Being long term hostel resident, I've started to feel more and more like a tourist and traveler rather than someone settling into a routine here in Italy. Granted, I do have my routines. A normal day precedes like this:
1) Wake up to plastic bags shuffling around, as apparently plastic has replaced all forms of luggage for the modern day traveler.
2) Wait around for the bathroom (this takes anywhere from 15 mins to 1 hour.)
3) Walk to Piazza Bologna and do some reading, or writing, while fending off the roaming street vendors who just can't seem to get a handle on the fact that I already own enough socks.
4) Meet up with my friend Matt, head to the park and play a game of cribbage.
5) Wander around the city, looking for free things to do. Yesterday I visited the Pantheon and a Gothic church, they were beautiful, and once I start feeling like enough of a tourist to bust out my camera, I'll post some photos.
6) Try to appease the rumbly in my tumbly.
7) Steal internet: look for jobs, send off resumes, explain that I'm not in possession of a working permit, lather, rinse, repeat. E-mail family and friends, check out the weather in VT, hit up CNN to make sure the world is still in it's current state, write a blog.
8) Another game of cribbage, another chapter from my book, another five pages of writing in my journal.
9) Stare at the wall for a number of hours.
10) Fall asleep in the hostel with the light on, in a room that's 80 degrees, under a down comforter, on the top bunk.

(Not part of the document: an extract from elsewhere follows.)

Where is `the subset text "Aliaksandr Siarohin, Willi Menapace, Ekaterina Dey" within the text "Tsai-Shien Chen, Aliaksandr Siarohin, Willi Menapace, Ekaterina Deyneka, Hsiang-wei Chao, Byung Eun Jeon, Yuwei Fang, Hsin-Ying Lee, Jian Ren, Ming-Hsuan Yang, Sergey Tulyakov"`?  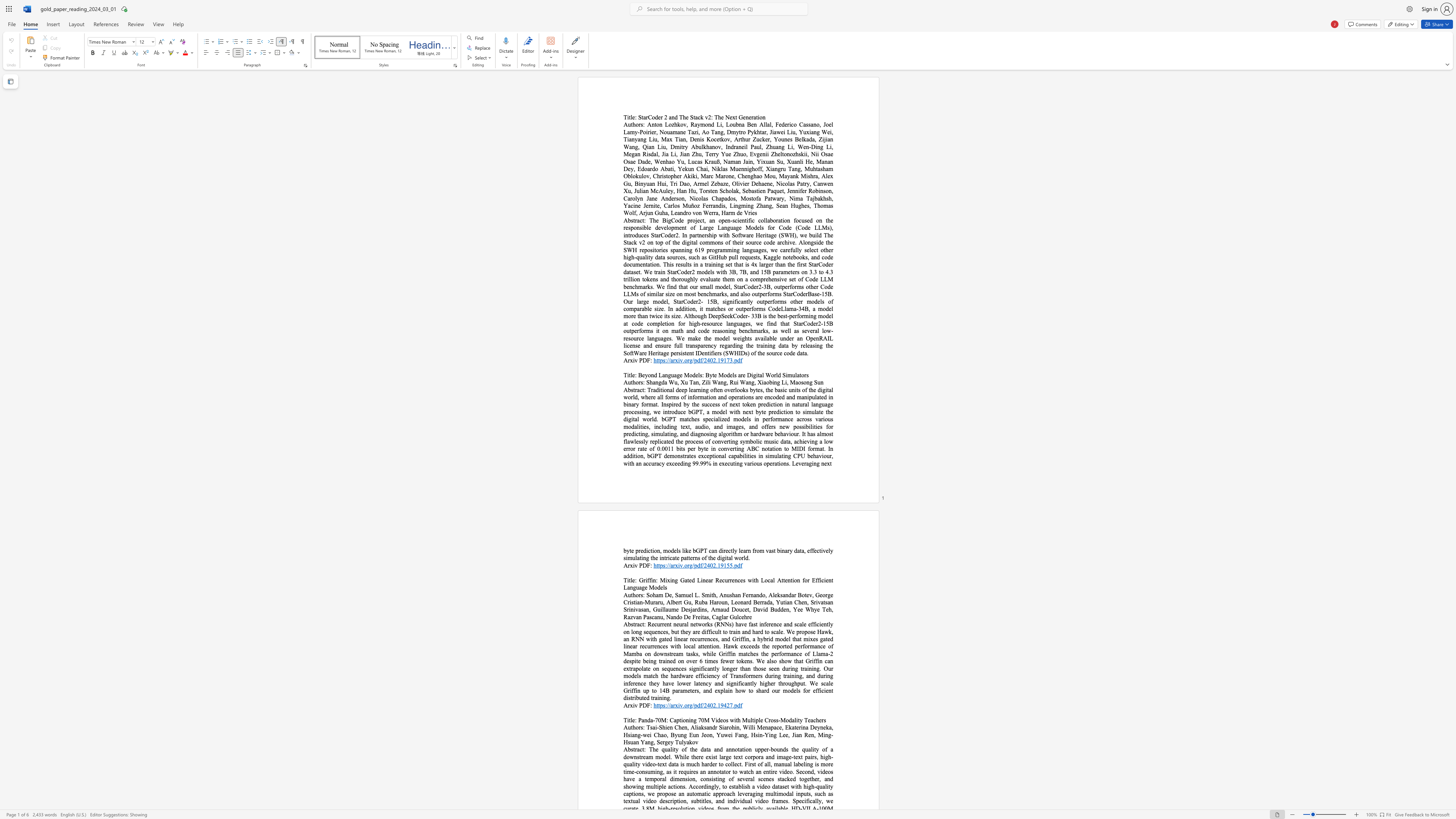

11) Wake up numerous times during the night and actually wish I was back in Cesano where I had a room to myself and bed on the floor.
12) Have weird dreams.
Yeah, that's pretty much it. So while I've been hitting up these free tourist places, I've not only felt like a tourist, but acted like one (I never really stopped, seeing as how I still carry my backpack around, only because I'm too frugal to buy a different bag that will hold all of my stuff right now). So that is the basis as to why I broke down and went to dinner at Hard Rock Cafe last night. I know many of you are shaking your heads and saying, "Annie, Annie, Annie, YOU'RE IN ITALY!!! What are you doing going for American cuisine?!?!" Well, a number of factors go into this. Firstly, I don't have a kitchen in which I can cook, so even if I could get my hands on decent meat with which to make a hamburger, I'd be out of luck because of lack of utensils. Number two, I want cheddar cheese on my burger, and a stack of fries, and water with ice, and maybe even some bacon, and I'm willing to pay for it, especially since I'm living with ten million other tourists and feel out of place everywhere I go. I might as well splurge and go somewhere where the smell even reminds me of home (and oh how I miss that fresh Vermont air.) I'm tourist enough to a point that this morning a woman came straight up to me while I was coming off the escalator and started right off into English, she could just tell. I guess that's what you get for being 5'11" with blond hair and freckles in this country. Regardless, when that plate of American beef was placed in front of me, a beam of light came down upon me as the angels sang from above...or maybe it was the burned out lightbulb that the maintenance guy just fixed, but the effect was there, and it was so delicious, oh so gosh darn delicious, and I know that it will hold me over for the next two months, until I can get into the Shed in Stowe and order my own burger and beer for only $8.95. Word.